Dataset entries
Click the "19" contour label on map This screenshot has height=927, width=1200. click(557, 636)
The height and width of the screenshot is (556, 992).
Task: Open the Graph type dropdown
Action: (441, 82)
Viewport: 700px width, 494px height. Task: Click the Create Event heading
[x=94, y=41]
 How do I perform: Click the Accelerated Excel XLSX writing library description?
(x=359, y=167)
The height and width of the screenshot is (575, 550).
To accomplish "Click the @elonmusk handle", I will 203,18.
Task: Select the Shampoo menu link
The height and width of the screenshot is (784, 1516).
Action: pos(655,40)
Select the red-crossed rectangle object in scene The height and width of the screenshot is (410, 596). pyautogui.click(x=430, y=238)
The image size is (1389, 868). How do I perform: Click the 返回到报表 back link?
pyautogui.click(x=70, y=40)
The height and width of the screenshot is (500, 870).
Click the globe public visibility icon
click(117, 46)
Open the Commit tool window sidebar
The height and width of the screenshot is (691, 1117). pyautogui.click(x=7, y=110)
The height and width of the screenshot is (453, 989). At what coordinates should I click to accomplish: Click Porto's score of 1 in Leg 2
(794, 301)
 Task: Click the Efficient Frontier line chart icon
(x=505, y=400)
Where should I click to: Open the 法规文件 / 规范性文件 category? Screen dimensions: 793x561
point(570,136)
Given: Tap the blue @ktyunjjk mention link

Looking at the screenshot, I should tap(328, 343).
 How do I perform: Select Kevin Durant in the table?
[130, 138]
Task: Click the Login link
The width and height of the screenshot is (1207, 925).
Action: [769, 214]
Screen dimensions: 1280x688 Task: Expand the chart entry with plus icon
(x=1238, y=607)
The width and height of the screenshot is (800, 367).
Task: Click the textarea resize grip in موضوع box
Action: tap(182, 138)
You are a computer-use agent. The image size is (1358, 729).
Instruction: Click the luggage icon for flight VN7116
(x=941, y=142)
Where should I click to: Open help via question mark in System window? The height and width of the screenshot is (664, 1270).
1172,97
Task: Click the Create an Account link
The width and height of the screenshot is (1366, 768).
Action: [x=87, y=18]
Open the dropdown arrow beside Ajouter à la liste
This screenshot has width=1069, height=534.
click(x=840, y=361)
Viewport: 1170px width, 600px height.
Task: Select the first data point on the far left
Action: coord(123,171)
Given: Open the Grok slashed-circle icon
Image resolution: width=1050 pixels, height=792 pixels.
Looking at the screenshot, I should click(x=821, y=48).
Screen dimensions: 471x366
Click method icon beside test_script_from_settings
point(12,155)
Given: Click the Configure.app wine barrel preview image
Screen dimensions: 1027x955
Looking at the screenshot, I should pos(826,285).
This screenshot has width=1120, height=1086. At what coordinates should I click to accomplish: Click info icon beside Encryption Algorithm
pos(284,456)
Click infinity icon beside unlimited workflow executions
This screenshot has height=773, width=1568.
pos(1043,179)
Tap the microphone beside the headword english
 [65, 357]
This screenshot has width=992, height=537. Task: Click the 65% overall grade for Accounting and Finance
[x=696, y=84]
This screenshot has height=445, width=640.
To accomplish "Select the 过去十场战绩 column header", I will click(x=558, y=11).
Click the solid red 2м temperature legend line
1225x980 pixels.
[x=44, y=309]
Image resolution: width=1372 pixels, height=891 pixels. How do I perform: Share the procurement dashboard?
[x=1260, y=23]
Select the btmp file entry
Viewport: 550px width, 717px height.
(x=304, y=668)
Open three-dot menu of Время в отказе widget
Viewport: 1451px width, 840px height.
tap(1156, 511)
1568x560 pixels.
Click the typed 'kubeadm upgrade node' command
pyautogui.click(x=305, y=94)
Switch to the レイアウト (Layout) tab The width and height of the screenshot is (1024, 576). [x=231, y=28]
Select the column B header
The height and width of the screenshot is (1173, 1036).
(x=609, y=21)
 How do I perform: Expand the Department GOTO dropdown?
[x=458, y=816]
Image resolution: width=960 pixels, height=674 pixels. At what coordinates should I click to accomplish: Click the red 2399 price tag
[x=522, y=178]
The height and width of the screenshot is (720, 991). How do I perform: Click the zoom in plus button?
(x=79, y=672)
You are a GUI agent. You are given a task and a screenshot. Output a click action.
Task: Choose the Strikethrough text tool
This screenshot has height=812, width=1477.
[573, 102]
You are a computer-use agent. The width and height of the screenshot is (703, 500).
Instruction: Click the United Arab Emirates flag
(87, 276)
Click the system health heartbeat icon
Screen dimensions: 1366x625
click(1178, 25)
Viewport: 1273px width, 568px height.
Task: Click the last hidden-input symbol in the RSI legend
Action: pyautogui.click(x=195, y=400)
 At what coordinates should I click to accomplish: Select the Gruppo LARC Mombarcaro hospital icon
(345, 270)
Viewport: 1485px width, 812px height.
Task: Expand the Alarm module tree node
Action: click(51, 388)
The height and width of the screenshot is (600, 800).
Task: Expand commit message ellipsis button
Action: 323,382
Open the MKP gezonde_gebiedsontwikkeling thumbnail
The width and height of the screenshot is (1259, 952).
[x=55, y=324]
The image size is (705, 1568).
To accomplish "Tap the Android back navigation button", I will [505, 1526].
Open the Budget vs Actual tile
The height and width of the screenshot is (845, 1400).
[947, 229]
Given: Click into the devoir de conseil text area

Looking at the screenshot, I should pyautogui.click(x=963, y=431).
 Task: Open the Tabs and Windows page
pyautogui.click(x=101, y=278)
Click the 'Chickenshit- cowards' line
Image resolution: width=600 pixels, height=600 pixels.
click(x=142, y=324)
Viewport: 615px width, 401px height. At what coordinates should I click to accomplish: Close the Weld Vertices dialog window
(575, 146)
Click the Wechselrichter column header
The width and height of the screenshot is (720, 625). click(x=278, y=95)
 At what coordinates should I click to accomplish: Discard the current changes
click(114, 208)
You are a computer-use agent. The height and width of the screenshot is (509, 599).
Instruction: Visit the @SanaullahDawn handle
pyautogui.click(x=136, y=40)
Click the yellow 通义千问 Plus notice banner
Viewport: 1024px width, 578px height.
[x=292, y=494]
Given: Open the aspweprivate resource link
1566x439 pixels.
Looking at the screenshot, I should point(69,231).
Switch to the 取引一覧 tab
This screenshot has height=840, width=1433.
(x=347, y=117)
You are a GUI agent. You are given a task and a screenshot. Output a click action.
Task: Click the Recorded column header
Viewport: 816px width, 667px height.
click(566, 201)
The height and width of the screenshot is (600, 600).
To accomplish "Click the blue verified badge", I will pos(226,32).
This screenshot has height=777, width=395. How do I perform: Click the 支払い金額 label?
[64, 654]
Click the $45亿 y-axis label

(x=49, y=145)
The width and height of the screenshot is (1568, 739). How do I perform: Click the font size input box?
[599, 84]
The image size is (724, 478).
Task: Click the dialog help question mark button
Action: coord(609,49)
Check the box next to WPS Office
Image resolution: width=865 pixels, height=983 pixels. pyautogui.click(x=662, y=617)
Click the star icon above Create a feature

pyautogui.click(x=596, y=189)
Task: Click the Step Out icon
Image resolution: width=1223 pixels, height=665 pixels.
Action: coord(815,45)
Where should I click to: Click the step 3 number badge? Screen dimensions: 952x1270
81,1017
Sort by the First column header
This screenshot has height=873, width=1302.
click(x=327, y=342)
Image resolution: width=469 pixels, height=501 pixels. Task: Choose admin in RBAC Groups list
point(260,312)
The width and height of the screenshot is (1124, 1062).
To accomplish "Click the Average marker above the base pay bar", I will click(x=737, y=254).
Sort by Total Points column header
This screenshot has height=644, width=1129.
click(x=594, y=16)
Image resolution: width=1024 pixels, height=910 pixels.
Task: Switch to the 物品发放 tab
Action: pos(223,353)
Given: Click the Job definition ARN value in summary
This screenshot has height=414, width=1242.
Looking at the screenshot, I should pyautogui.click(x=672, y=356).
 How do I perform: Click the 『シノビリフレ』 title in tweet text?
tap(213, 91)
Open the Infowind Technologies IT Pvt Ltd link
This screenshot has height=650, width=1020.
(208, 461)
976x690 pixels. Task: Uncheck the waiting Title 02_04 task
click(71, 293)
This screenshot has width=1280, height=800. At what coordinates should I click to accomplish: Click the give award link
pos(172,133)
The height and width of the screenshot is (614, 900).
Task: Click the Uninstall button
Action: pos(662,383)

> _REQUIRED WORK_
Copy every line of the data that holds the string "computer".

> _FINISHED EXERCISE_
You are a computer-use agent. The image size is (1358, 729).
You are a computer-use agent. The width and height of the screenshot is (703, 500).
You are a computer-use agent. The height and width of the screenshot is (509, 599).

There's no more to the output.